Endurance test configuration:

export let options = {
  // endurance test for 30 seconds with 50 virtual users. Adds users immediately
  vus: 50,
  duration: "30s",

  // alternative to duration, you can  specify the exact number of iterations
  // the test will run
  // iterations: 500,
}

Load test configuration:

export let options = {
  // for 15 seconds ramps up 10 users, adds users gradually
  // adds a total of 40 users in the next 15 seconds, and up to 50 in the next
  // 30 seconds..
  // lowers down the users to 10 and 5 in the next 15 second iterations
  stages: [
    { duration: "15s", target: 10 },
    { duration: "15s", target: 40 },
    { duration: "30s", target: 50 },
    { duration: "15s", target: 10 },
    { duration: "15s", target: 5 },
  ]
}

Spike test configuration:

export let options = {
  // starts slow and builds up the load rapidly, and then drops the load
  stages: [
    { duration: "5s", target: 1 },
    { duration: "5s", target: 5 },
    { duration: "5s", target: 25 },
    { duration: "3s", target: 200 },
    { duration: "3s", target: 20 },
    { duration: "3s", target: 10 },
    { duration: "3s", target: 5 },
    { duration: "3s", target: 1 },
  ]
}

As you can see, the stages are the utility to configure your performance test type.

How do we analyze the results?

K6 provides a simple CLI output.

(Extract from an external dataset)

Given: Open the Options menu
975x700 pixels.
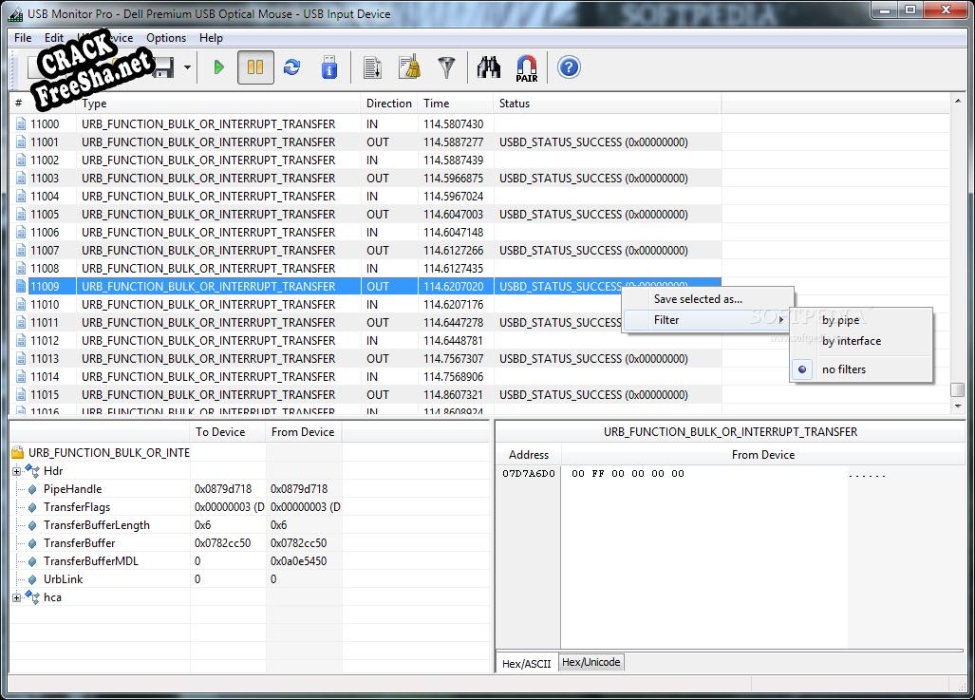Looking at the screenshot, I should (166, 38).
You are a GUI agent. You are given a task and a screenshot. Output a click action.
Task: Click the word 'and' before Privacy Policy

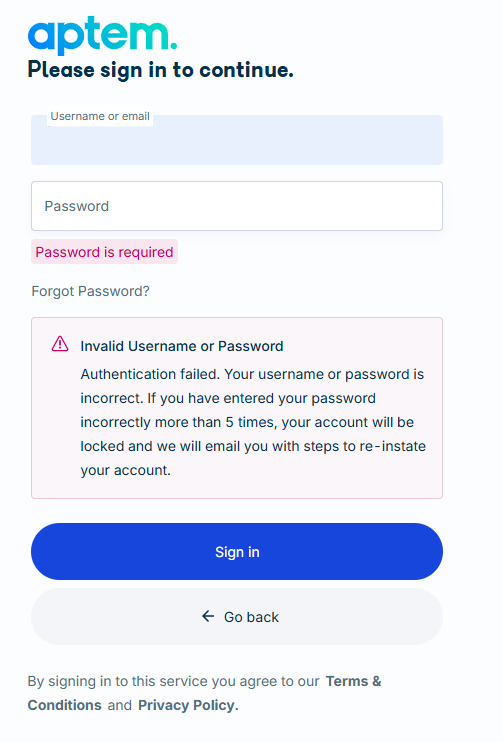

We believe the most important 2 high-level values here are http_req_duration which details response duration and http_req which shows the number of requests sent. If these are looking at acceptable values, CLI fulfills its purpose.

In case of a need for further diagnosis, the graphical insights is valuable. The key in a graph like this is for Response time and Request rate to follow the trend of Virtual Users. Any variances in the trend may signal to underlying issues.